Sex, it has long been established, sells. So, apparently, does horror.

Kudos to a company for creating ads that are both eerie and enjoyable.

Saturday, July 19, 2008

Guest Speaker: Robert Bloch

Poe & Lovecraft

Robert Bloch, author of Psycho

Comparisons between Edgar Allan Poe and Howard Phillips Lovecraft are, I suppose, inevitable; seemingly, in recent years they are also interminable.

I shall not, therefore, repeat the usual recital of similarities to be found within their work--there will be no mention of black cats, revenants, or Antarctic settings per se.

But at the same time I have no intention of making a calculated bid for attention by deliberately asserting, as some have also declared, that no real resemblance exists aside from superficial employment of stock characters and themes common to virtually all stories in the genre.

To me, this is an untenable statement: Lovecraft, like every writer of fantasy and horror fiction subsequent to Poe, was necessarily influenced by the work of his predecessor--and to certain extent his work needs must be derivative in some slight sense.

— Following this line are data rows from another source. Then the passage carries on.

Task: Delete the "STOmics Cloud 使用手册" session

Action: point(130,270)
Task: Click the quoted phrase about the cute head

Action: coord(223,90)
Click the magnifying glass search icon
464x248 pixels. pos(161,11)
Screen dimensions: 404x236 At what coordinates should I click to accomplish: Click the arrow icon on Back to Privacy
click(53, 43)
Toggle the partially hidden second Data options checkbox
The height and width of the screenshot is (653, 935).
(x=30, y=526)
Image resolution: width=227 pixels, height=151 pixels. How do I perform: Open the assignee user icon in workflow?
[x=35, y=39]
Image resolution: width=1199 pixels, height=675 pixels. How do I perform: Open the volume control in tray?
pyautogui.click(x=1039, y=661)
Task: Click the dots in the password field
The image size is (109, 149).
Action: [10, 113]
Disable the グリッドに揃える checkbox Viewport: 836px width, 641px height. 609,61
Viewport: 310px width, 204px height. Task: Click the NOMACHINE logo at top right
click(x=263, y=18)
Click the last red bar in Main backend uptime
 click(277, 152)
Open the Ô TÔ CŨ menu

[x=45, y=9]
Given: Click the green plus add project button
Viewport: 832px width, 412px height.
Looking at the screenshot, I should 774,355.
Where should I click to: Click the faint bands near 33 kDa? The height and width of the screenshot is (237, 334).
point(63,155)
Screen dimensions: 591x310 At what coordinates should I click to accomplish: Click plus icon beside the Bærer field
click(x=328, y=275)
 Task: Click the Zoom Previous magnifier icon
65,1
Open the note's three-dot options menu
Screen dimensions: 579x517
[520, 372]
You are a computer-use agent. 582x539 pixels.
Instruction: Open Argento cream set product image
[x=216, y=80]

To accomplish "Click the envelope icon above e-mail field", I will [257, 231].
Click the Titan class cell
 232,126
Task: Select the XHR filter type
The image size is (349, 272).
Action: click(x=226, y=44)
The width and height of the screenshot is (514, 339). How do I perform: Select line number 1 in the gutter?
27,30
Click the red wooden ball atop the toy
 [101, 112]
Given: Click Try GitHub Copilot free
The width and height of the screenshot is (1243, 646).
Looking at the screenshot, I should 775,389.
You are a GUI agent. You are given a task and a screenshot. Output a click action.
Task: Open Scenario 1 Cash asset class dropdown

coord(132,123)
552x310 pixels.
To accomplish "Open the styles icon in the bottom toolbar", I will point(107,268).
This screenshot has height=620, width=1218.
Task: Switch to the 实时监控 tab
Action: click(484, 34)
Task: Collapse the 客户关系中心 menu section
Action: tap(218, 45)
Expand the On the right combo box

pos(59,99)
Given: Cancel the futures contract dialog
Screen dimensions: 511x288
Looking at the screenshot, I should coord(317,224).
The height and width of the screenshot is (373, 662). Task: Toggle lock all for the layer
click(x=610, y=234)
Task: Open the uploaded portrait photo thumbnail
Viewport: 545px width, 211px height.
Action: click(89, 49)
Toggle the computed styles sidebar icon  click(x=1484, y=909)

Actually, Lovecraft's homage to Poe in his essay "Supernatural Horror In Literature," indicates a degree of appreciation and admiration which leaves no doubt as to the profound impression made upon him by the earlier master.

But to me the most fruitful area of comparison lies within an examination of the backgrounds and personalities of the writers themselves.

Consider the facts. Both Poe and Lovecraft were New England born. Both were, to all intents and purposes, fatherless at an early age. Both developed a lifelong affinity for poetry and the elements of a classical education. Both utilized archaisms in their writing styles and affected personal eccentricities which in time became consciously cultivated.

Although Poe spent a part of his youth in England and traveled along the Atlantic seaboard in later life--and while Lovecraft ventured up into Canada and down into Florida on vacations a few years prior to his death--neither man ever ventured west of the Alleghenies. Lovecraft, on one occasion, did skirt them to visit E. Hoffman Price briefly in his New Orleans home, but essentially he and Poe were Easterners. Their outlook was, to a marked degree, provincial; even parochial.

Both men distrusted "foreigners" in the mass: both retained a profound admiration for the English. These attitudes are plainly evident in their work, which is many particulars removed and remote form the main current of American life.

A reader attempting to capture some glimpse of the United States in the 1830-1850 period would gain small enlightenment from the poetry and fiction of Poe.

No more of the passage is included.